**GOAL OF THE EXERCISE:**
Among the entries below, find each line with "will" and show it.

**Records from a collection:**

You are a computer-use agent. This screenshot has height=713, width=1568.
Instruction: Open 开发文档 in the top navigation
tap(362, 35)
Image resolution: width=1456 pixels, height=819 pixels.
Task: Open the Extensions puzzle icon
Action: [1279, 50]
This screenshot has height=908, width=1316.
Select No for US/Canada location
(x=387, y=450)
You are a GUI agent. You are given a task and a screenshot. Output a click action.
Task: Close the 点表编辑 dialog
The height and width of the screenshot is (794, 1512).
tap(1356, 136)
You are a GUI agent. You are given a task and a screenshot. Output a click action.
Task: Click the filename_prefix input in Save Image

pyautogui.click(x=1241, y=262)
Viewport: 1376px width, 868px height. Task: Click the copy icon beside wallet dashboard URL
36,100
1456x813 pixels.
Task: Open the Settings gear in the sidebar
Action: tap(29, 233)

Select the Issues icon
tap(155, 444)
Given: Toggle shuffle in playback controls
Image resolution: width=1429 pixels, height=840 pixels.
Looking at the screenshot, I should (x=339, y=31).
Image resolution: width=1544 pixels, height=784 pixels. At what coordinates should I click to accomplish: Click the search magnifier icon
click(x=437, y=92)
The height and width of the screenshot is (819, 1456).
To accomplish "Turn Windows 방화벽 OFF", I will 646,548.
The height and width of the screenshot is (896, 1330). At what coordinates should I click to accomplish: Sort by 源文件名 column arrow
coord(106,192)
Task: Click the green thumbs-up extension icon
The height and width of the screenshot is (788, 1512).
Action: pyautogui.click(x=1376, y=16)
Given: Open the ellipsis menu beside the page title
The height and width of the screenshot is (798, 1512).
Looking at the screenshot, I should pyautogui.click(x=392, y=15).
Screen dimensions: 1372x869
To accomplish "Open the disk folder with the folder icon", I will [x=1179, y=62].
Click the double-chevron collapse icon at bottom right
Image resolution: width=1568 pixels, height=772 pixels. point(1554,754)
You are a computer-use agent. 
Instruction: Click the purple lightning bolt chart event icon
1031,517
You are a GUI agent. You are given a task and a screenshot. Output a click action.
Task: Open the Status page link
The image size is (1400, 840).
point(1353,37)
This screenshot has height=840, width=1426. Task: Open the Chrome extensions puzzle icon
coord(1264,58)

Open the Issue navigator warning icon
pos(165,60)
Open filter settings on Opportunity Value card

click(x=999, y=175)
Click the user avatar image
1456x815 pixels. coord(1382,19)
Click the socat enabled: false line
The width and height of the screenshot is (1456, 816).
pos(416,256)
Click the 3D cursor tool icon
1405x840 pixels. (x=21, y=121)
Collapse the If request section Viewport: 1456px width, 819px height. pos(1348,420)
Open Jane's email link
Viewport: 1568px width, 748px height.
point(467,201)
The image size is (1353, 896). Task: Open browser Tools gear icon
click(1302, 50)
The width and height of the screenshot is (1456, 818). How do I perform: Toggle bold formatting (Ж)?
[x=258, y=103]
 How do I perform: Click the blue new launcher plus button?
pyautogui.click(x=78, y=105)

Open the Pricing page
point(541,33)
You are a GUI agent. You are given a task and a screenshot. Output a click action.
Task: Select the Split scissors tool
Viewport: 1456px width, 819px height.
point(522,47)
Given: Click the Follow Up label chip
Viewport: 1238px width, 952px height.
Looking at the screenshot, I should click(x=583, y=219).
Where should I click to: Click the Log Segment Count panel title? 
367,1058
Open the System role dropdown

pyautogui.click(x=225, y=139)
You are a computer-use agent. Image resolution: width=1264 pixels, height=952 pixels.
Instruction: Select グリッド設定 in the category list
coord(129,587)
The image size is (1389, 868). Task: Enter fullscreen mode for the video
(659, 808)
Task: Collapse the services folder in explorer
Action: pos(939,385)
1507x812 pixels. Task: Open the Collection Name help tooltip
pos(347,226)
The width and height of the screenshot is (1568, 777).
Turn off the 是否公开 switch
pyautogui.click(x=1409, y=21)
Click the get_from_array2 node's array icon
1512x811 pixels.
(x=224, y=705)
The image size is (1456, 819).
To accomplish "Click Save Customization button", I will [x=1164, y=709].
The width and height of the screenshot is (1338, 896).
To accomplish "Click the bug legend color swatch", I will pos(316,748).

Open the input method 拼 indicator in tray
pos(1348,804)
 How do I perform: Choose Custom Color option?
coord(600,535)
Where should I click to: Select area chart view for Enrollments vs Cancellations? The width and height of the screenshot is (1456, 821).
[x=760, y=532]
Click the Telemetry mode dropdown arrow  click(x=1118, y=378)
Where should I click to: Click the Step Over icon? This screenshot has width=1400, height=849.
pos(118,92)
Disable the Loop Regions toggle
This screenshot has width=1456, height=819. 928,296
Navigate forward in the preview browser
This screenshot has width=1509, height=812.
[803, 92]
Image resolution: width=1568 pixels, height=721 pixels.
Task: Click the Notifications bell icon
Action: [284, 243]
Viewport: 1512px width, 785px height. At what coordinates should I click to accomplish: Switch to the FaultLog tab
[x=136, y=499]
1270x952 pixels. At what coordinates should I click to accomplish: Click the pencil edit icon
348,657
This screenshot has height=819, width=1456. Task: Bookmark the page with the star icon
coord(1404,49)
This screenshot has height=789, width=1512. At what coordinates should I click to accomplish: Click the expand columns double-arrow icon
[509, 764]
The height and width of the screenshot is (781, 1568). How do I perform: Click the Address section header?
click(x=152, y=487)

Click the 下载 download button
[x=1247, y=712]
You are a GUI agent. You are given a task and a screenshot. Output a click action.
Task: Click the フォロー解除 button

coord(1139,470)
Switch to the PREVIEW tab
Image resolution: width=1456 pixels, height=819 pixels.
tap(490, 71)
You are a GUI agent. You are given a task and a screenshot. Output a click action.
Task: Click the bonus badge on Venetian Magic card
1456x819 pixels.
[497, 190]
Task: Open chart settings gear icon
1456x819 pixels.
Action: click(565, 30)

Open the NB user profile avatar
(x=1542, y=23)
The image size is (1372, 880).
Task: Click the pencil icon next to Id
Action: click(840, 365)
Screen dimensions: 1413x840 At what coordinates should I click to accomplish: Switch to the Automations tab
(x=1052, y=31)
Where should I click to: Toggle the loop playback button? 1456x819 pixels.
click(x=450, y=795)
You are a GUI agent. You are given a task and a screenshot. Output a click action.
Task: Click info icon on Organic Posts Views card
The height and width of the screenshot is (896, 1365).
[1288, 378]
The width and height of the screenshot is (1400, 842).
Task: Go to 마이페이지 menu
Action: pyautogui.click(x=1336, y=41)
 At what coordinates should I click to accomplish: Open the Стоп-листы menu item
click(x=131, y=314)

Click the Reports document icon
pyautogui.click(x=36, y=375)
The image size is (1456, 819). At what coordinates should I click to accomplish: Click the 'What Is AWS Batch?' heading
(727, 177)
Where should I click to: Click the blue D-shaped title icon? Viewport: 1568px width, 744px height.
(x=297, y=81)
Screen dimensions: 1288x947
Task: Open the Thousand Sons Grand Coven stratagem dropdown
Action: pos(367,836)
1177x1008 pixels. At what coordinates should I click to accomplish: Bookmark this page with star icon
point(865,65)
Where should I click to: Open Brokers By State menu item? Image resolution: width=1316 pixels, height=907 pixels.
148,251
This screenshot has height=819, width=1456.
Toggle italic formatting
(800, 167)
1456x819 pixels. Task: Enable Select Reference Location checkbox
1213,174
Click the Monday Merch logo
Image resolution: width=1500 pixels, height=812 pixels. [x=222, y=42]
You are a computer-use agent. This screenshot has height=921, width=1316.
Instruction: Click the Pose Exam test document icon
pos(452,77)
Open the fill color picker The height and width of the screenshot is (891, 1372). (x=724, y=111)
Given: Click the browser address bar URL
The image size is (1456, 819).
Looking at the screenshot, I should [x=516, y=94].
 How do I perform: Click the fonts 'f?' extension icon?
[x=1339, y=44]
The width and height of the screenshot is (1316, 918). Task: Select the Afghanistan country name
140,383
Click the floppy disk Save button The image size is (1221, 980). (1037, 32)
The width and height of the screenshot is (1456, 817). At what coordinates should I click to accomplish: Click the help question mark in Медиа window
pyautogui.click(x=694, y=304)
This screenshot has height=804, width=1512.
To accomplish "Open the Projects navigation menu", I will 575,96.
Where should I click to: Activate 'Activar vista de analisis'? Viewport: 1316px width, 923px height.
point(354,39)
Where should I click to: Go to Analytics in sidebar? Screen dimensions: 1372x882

**ANSWER:**
To accomplish "Turn Windows 방화벽 OFF", I will 646,548.
To accomplish "Open the disk folder with the folder icon", I will [x=1179, y=62].
To accomplish "Click Save Customization button", I will [x=1164, y=709].
To accomplish "Click the bug legend color swatch", I will pos(316,748).
To accomplish "Open the Projects navigation menu", I will 575,96.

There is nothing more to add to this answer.